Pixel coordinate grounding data
++++++++++++++++++++
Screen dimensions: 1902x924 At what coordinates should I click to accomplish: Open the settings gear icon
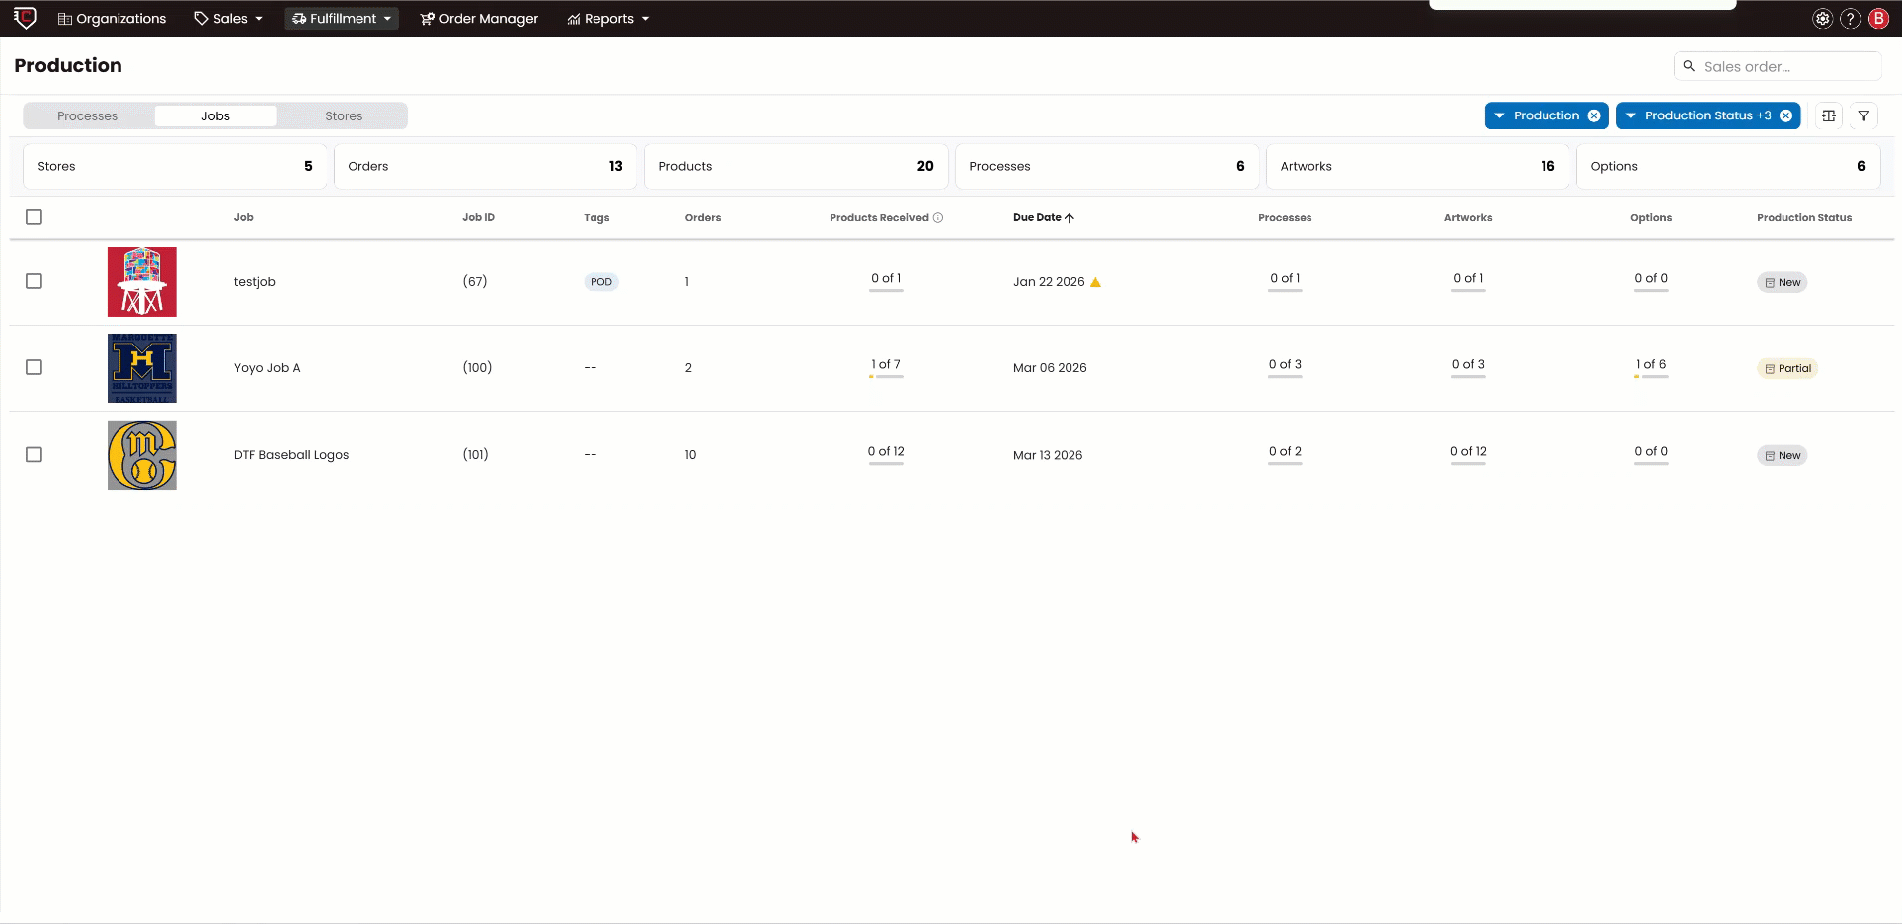click(1822, 19)
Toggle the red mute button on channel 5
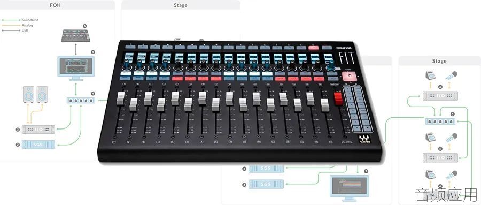481x205 pixels. (177, 79)
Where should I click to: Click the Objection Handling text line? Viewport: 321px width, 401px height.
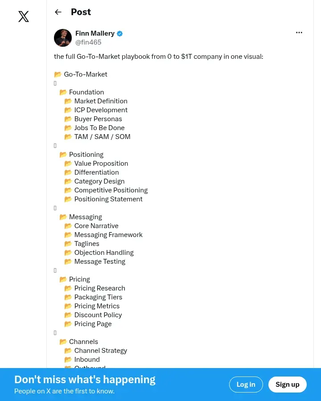point(104,253)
++++++++++++++++++++
§ **WHAT TO PRODUCE**
Leave out the pictures and print each record exactly as it stands.

§ **RESPONSE**
Screen dimensions: 1902x924 At what coordinates should I click to accomplish: Open the settings gear icon
click(1822, 19)
Toggle the red mute button on channel 5
481x205 pixels. (177, 79)
Where should I click to: Click the Objection Handling text line? Viewport: 321px width, 401px height.
point(104,253)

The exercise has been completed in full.